Currently there are some 121 settlements and more than 100 unauthorized outposts. East Jerusalem and the adjacent West Bank blocs of Givat Zeev and Maale Adumin are on the West side of the line. Israel withdrew all the settlers from Sinai in 1982 and the 8,000 settlers from the Gaza Strip in 2005. About 534,000 now inhabit the settlements which occupy less than three per cent of the disputed land.
Critics of the settlements have always referred to Article 49 of the Fourth Geneva Convention. The controversial interpretations of it concerning the actions of Israel are ironic in view of the reality that it was adopted to prevent crimes such as the Nazi deportation of European Jews to their deaths. Article 49 (1) prohibits "Individual or mass forcible transfers, as well as deportations of protected persons from occupied territory to the territory of the Occupying Power or that of any other country, occupied or not."In addition, Article 49 (6) states "The Occupying Power shall not deport or transfer parts of its own civilian population into the territory it occupies."

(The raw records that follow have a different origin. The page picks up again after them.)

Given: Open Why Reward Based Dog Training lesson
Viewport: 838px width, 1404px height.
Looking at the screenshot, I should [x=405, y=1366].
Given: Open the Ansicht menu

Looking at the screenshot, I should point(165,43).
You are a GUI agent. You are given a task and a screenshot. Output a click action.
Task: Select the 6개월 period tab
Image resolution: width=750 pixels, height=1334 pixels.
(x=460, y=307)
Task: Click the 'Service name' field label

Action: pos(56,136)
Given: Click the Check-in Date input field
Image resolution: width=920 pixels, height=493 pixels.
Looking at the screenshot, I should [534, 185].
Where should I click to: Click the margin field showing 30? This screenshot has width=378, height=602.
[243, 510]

About this argument a number of responses can be made. First and most important, no Israeli is being deported or transferred to the settlements; for various reasons Israelis are going to them voluntarily. Some stem from economic factors with settlers taking advantage of public and private incentives and beneficial mortgages. Others have been set up by religious members of Gush Emunim (Bloc of the Faithful) who view themselves as returning to the biblical Jewish homeland.
The areas of the settlements are neither under the legitimate sovereignty of any state, nor on private Arab land. They are also not intended to displace any Arab inhabitants nor have they done so. This was shown in 2012 by the Israeli High Court when it ordered the evacuation of settlers from illegal homes in Ulpana, an unauthorized outpost on the outskirts of Beit El.

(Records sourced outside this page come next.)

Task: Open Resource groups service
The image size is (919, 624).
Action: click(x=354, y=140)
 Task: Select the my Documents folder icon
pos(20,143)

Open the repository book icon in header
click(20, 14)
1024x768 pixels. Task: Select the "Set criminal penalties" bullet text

Secondly, no Palestinian Arab is being deported from place of residence to anywhere else.
Thirdly, no crime, much less a "war crime" has been committed.
Fourthly, on a technical level the Geneva Convention applies to actions by a signatory "carried out on the territory of another." Article 49 speaks of a "High Contracting Party" with a sovereign claim to territory. The West Bank, as Eugene W. Rostow stated in article on April 23,1990, "is not the territory of a signatory power, but an unallocated part of the British Mandate."
The competing claims of Israel and Palestinians and other Arabs can only be resolved by peaceful negotiations. If Palestinians can make legitimate claims to the disputed land so can Israel by virtue of its historic and religious connections. The international community appears to have forgotten the clear statements of the various Armistice Agreements of 1949 which provided that the Armistice Demarcation lines were "not to be construed in any sense" as political or territorial boundaries." No provision of those Agreements was in any way to prejudice the rights and claims of the parties in "the ultimate peaceful settlement of the Palestine problem." The Israeli presence in the disputed areas is lawful until a peace settlement, because Israel entered them lawfully in self-defense.